The aim of this project is to provide information to a wide variety of users on what works and what doesn't work for the prevention of injuries to children and adolescent The reason to conduct this project is straightforward: because resources are always limited, they should be used for those prevention programs which have been shown to be effective in properly designed evaluations. This information will be important for investigators in terms of setting priorities for a future research agenda as well as for injury control professionals in deciding priorities for implementation of interventions. 

Worldwide, injury is a leading cause of death in childhood and a major cause of morbidity and long-term disability. The implementation of prevention strategies of proven efficacy is of major public health importance. Finding out "what works" in injury control is of tremendous public health importance. Systematic literature reviews and meta-analyses are invaluable methods of synthesizing the existing evidence from evaluation studies. Health care providers, policy makers and injury control professionals are faced with large amounts of information, distributed in a large number of sources, and need systematic reviews to provide a basis for rational decision making. It is quite likely that when currently available evidence on the efficacy of injury prevention interventions is thoroughly synthesized, many interventions believed to be effective will be shown to be ineffective and vice versa. In addition, systematic reviews are likely to show that some proposals for future research are redundant because intervention efficacy can already be established from existing evidence. Most importantly, such reviews will clarify which programs are appropriate to implement on a broader scale. 

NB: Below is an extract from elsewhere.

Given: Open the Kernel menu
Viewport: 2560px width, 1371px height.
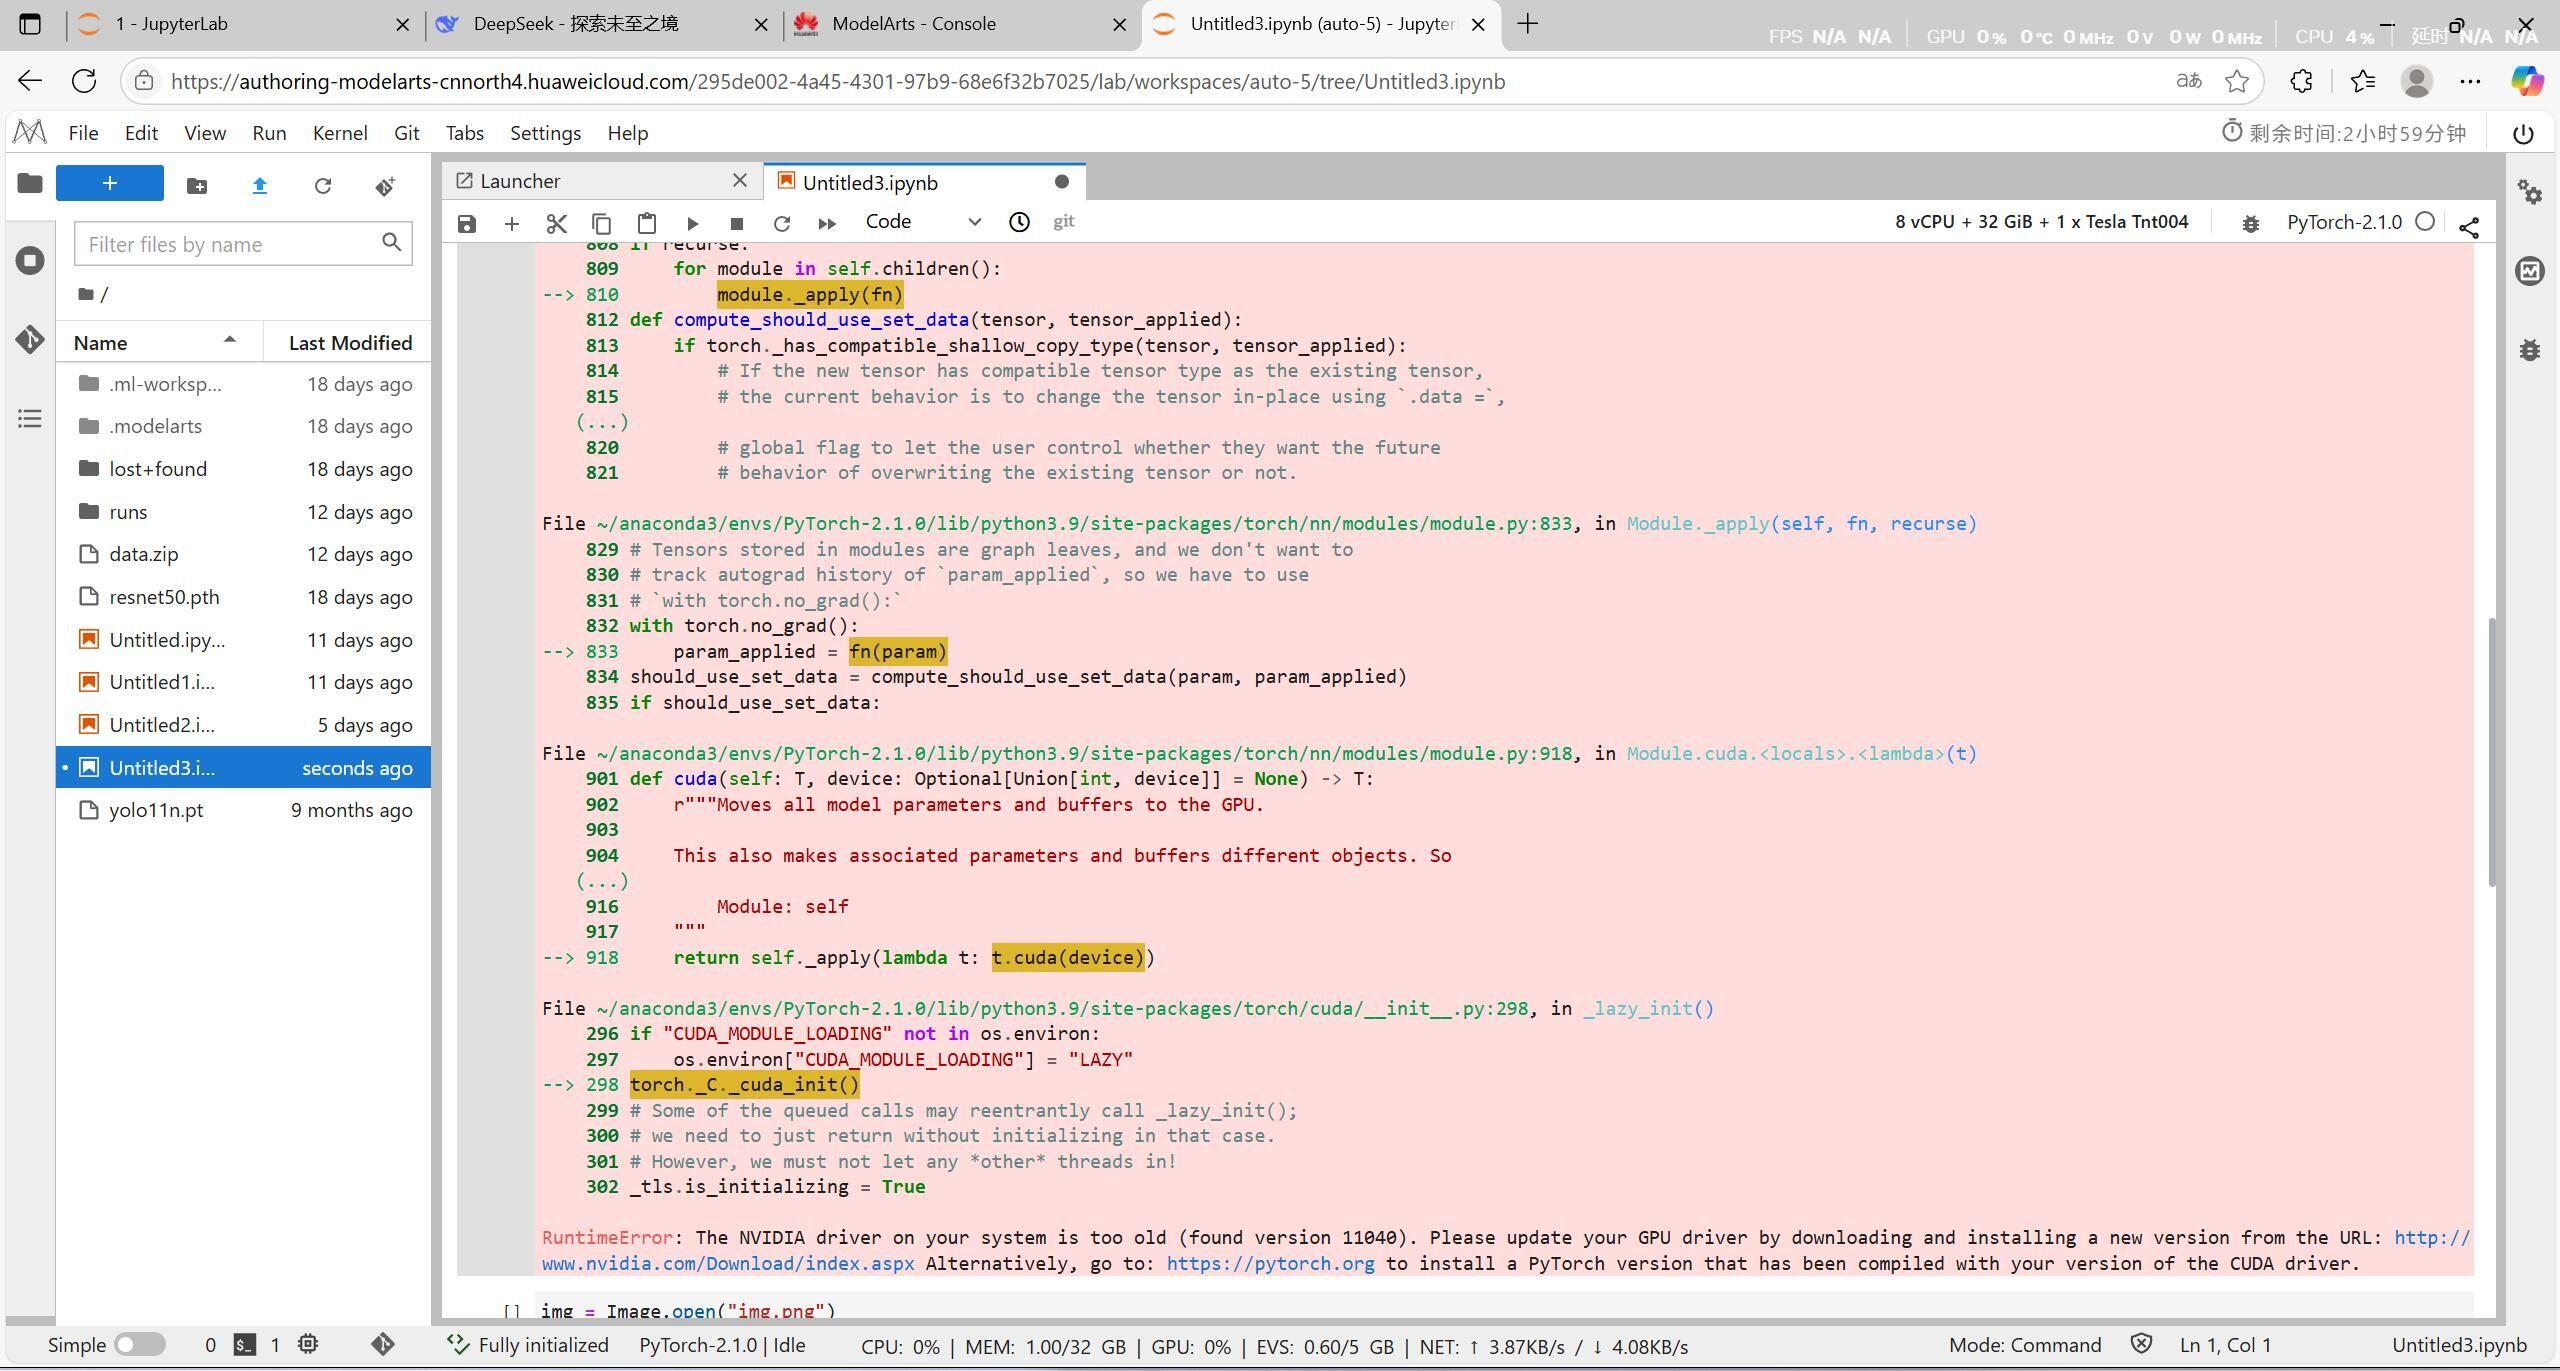Looking at the screenshot, I should [x=339, y=133].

It is unreasonable to expect clinicians, policy makers and program directors who want reliable information about interventions to unearth all the relevant evidence from reports of original research. Particularly in the injury field, these reports are far too dispersed to make this practical. Many reports are not indexed in MEDLINE and cannot be easily found in computer searches. Reviews occupy a key position in the chain which should link results of research at one end to programs and decreased injuries at the other. 

Hundreds of childhood injury prevention programs have been implemented; many have been evaluated, and many have been evaluated in controlled trials. Injury prevention professionals in health departments, community agencies and other organizations need to have data on which interventions are effective and which make sense to replicate in their community. Investigators need to know what has been done in the past so as to not duplicate these efforts, and instead build on them. Hopefully, the information in this database will make the work of many people easier. Most importantly, our hope is that it will reduce morbidity and mortality from injuries to children and adolescents.